=== ENTRIES SUPPLIED ===

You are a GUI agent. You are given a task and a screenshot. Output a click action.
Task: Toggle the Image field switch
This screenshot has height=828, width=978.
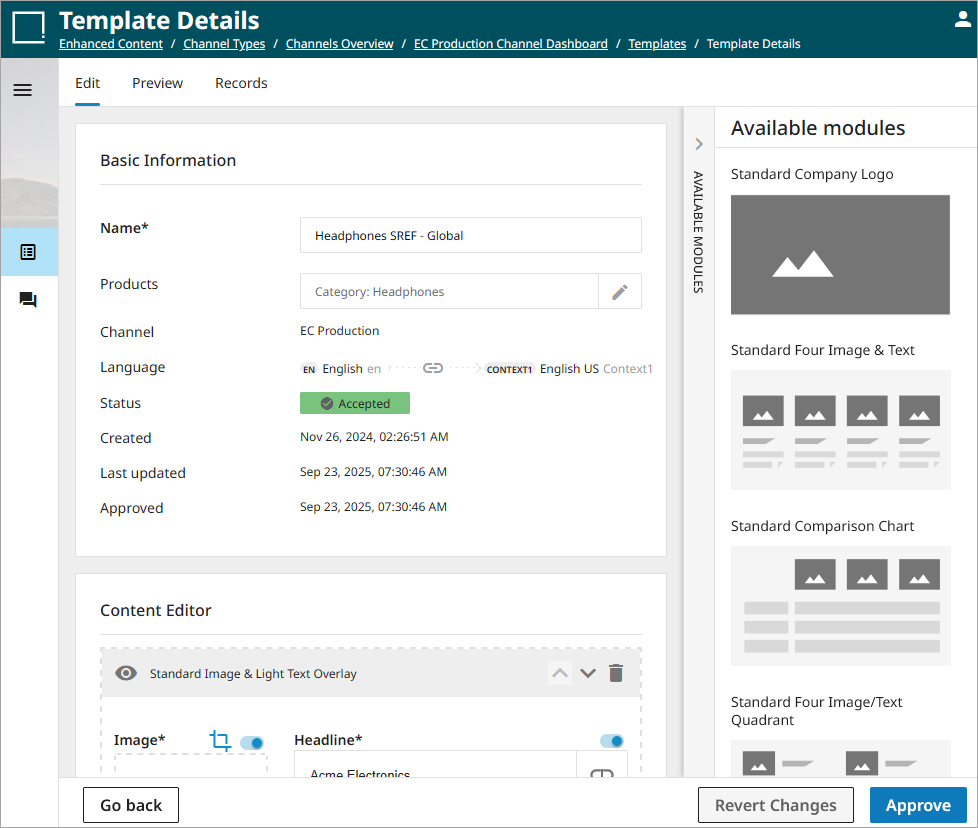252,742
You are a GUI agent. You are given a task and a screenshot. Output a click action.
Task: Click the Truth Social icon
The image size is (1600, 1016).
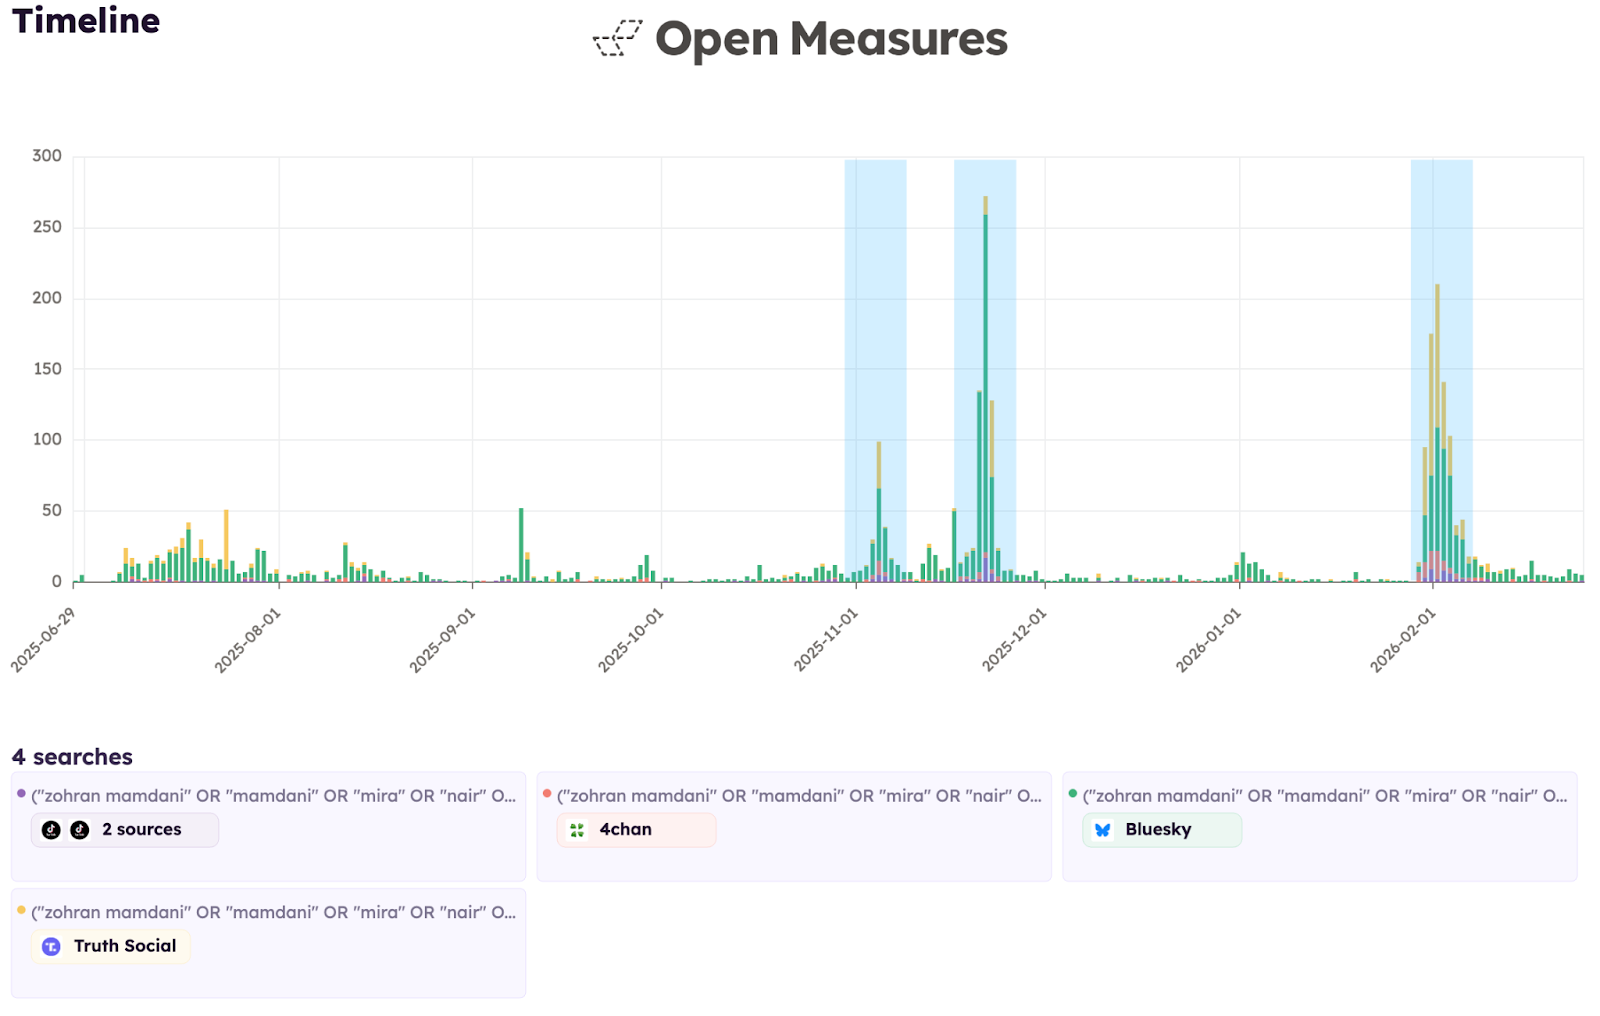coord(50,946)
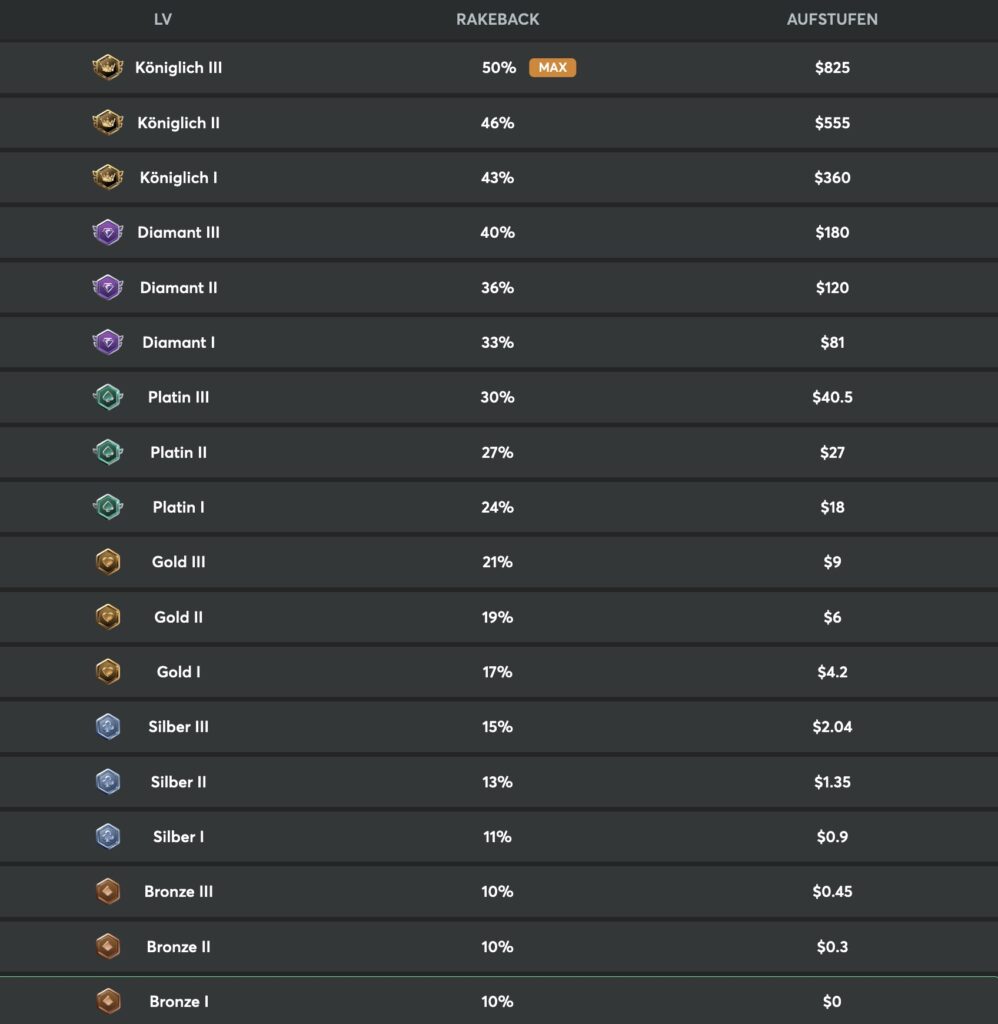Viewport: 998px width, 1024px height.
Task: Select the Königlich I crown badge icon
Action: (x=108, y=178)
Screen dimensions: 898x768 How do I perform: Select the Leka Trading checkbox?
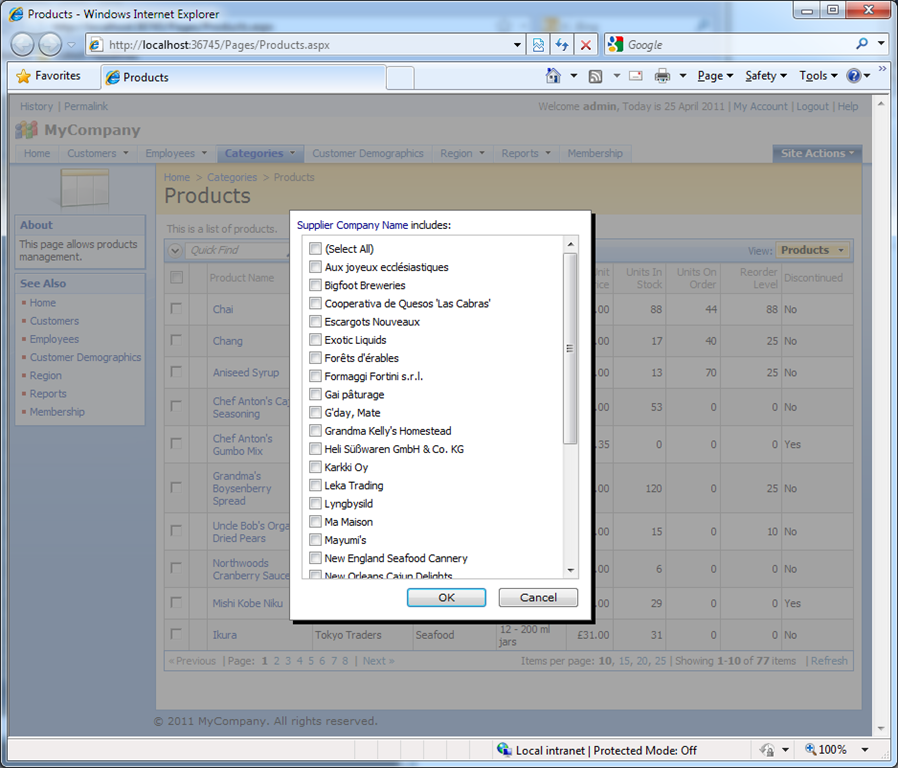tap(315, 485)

===

• **TASK BRIEF**
Can you render the whole listing above as a numbered list with no blank lines, leaving the pictures out?

• **FINISHED ANSWER**
1. You are a GUI agent. You are given a task and a screenshot. Output a click action.
2. Task: Toggle the Image field switch
3. This screenshot has height=828, width=978.
4. 252,742
5. You are a GUI agent. You are given a task and a screenshot. Output a click action.
6. Task: Click the Truth Social icon
7. The image size is (1600, 1016).
8. coord(50,946)
9. Viewport: 998px width, 1024px height.
10. Task: Select the Königlich I crown badge icon
11. Action: (x=108, y=178)
12. Screen dimensions: 898x768 How do I perform: Select the Leka Trading checkbox?
13. tap(315, 485)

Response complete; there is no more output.